We chose a DAG-based scheduler using Kahn's algorithm for topological ordering with a ThreadPoolExecutor for parallel dispatch.

Key design choices: 1. Implicit sequential dependencies: Steps without explicit depends_on implicitly depend on the immediately preceding step, preserving v1 sequential semantics. 2. Sharded state locks: Namespace-level locks (vars/outputs/working/events) reduce contention vs. a single global lock. 3. Pool saturation tracking: Metrics counter when ready steps exceed available workers.

Alternatives Considered

  • asyncio event loop: Rejected — ThreadPoolExecutor is simpler and works well with blocking binding calls (HTTP, subprocess MCP).
  • Celery/distributed queue: Rejected — adds infrastructure dependency for minimal benefit at single-instance scale.
  • Simple sequential loop: Too limiting — skills with independent steps (e.g., parallel data enrichment) benefit significantly from parallelism.

Consequences

  • (+) Independent steps execute concurrently, reducing wall-clock time
  • (+) Backward-compatible with all existing sequential skills
  • (-) Thread overhead for small skills (mitigated by configurable max_workers)
  • (-) _StateLock contention at high parallelism (mitigated by sharding in v2)

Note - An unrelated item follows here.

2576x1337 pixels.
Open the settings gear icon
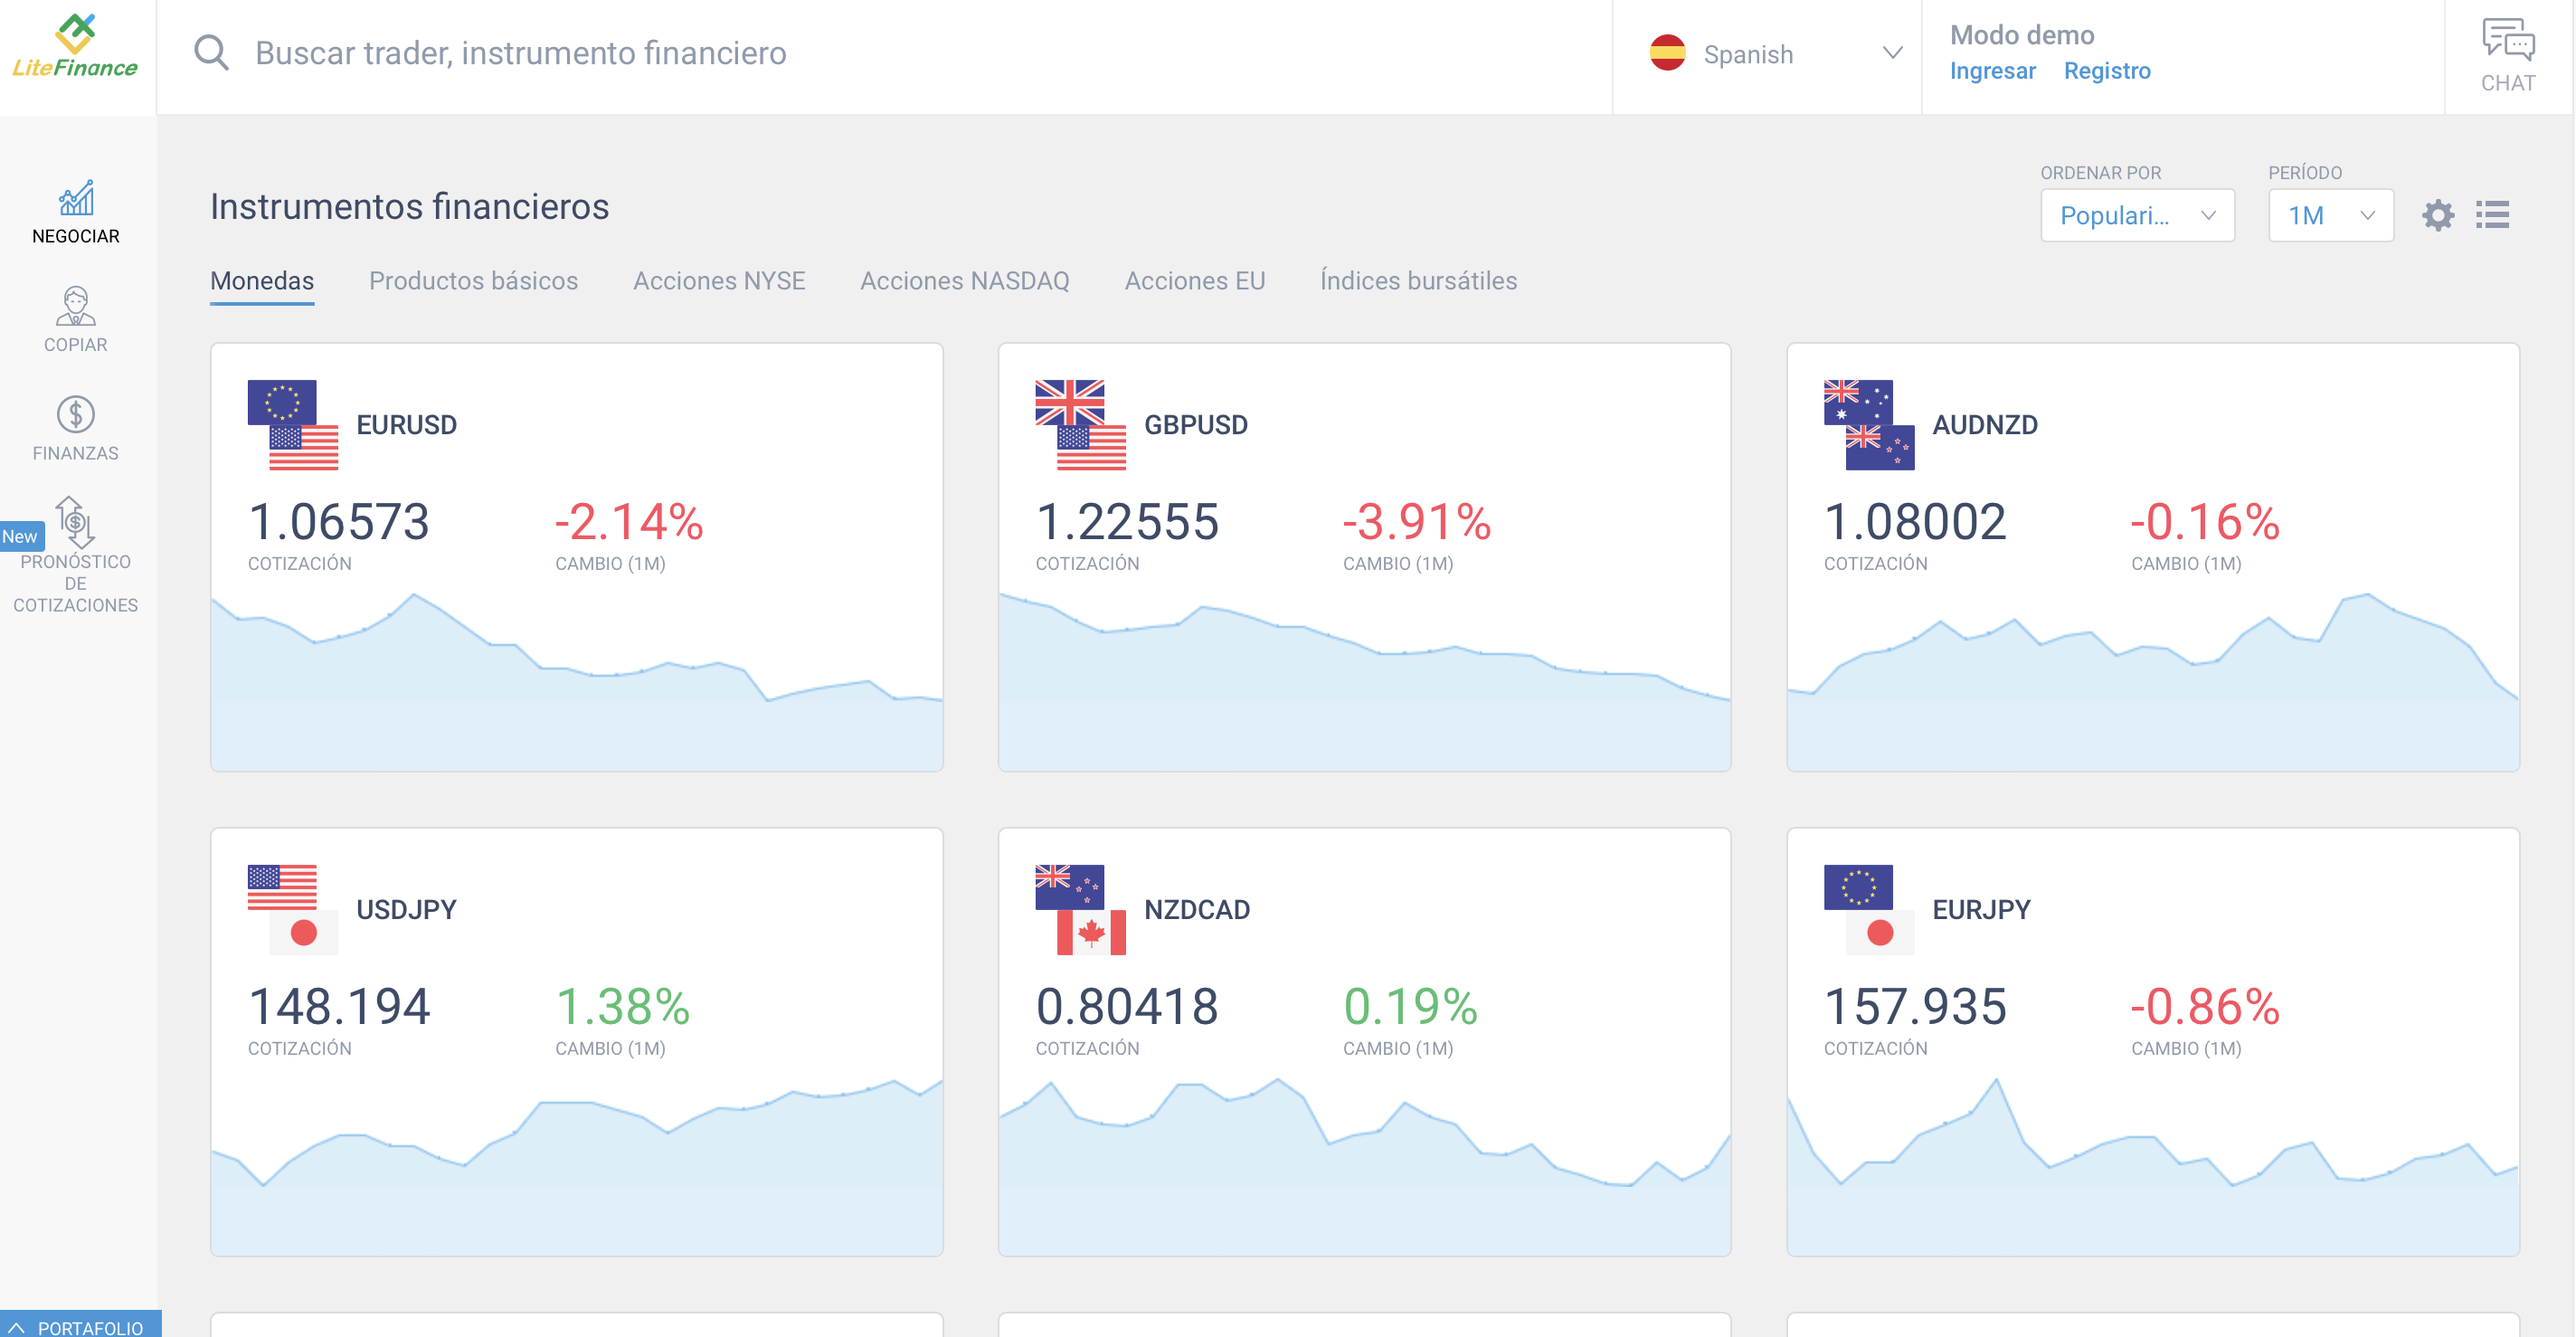coord(2437,215)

ADR-002: Safety Gate Architecture

Status

Accepted

Context

Agent skills can perform side-effecting operations (write files, send emails, call APIs). We needed a safety model that: - Prevents unauthorized capability execution - Supports human-in-the-loop confirmation - Allows declarative safety policies per capability

Decision

Safety enforcement uses a 3-layer model: 1. Trust levels: Capability declares minimum trust (sandbox < standard < elevated < privileged); context must meet or exceed. 2. Confirmation gates: Capability can require explicit human confirmation (requires_confirmation: true). 3. Mandatory gates: Pre/post gate capabilities that validate inputs/outputs with configurable failure policies (block/warn/degrade/require_human).

Extracted into a pluggable PolicyEngine (ADR-002b) for extensibility.

Consequences

  • (+) Safety chains cannot be bypassed — embedded in execution pipeline
  • (+) Declarative per-capability — no central policy file to maintain
  • (-) Gate execution adds latency (mitigated by gate capability caching)

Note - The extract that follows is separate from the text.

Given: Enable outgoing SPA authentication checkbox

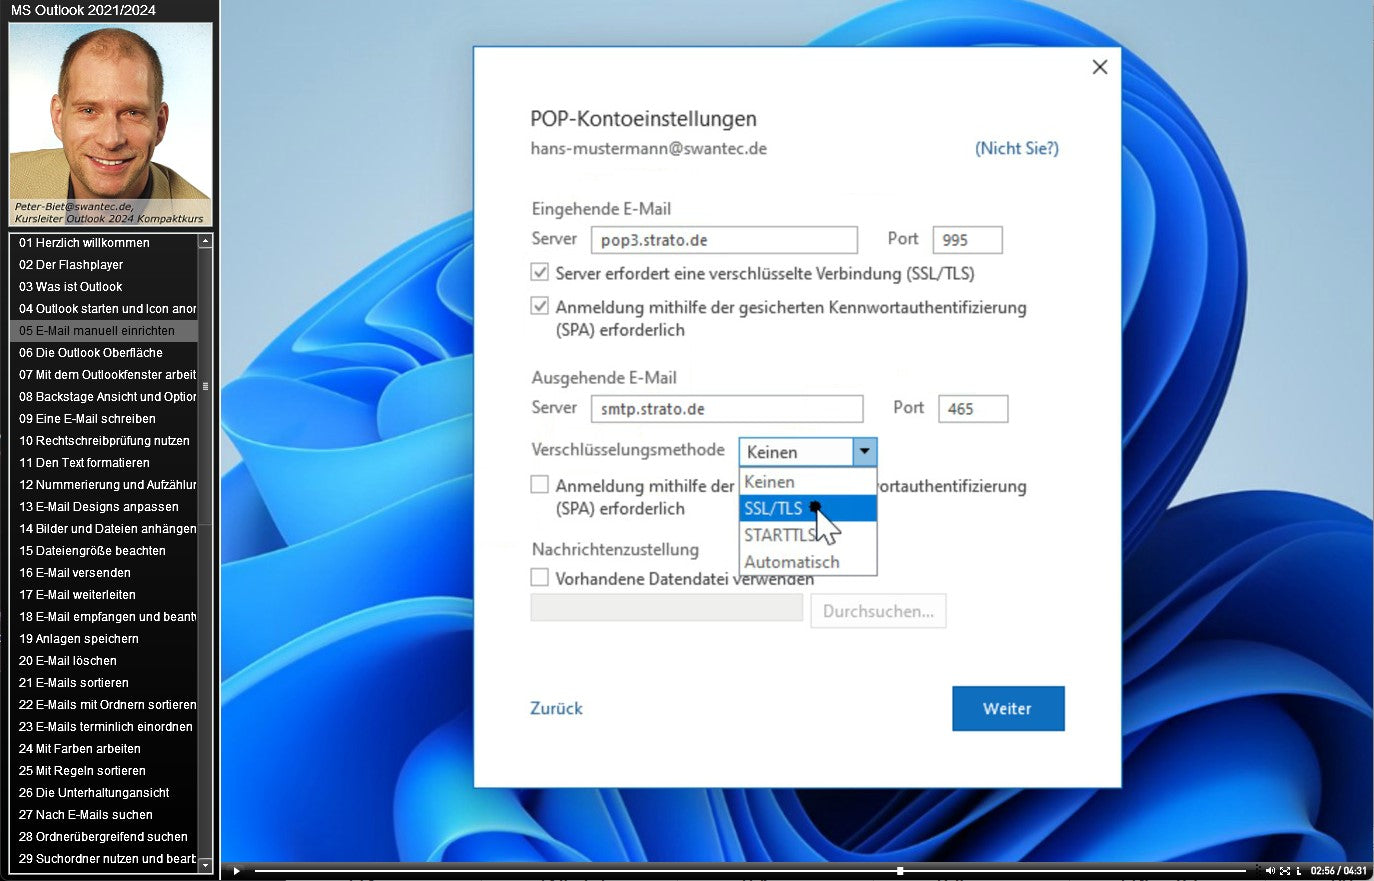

ADR-003: CognitiveState v1 Design

Status

Accepted

Context

Multi-step skills need structured working memory for reasoning patterns (evaluation, risk analysis, decision justification). Ad-hoc vars.* usage leads to naming collisions and opaque state.

Decision

Introduced CognitiveState v1 with typed slots: - FrameState (frozen): immutable goal/constraints/success_criteria - WorkingState (mutable): typed cognitive categories (entities, options, criteria, evidence, risks, hypotheses, uncertainties, decisions, messages) - OutputState: structured result metadata - TraceState: execution trace with data lineage

Auto-wiring: cognitive_hints.produces in capability specs maps outputs to CognitiveState slots automatically when no explicit output_mapping exists.

Consequences

  • (+) Skills can compose rich reasoning patterns without custom state management
  • (+) Type-safe slot operations enable validation and tracing
  • (-) Learning curve for new developers (mitigated by tutorials)
  • (-) Memory footprint per run (acceptable — dies with the run)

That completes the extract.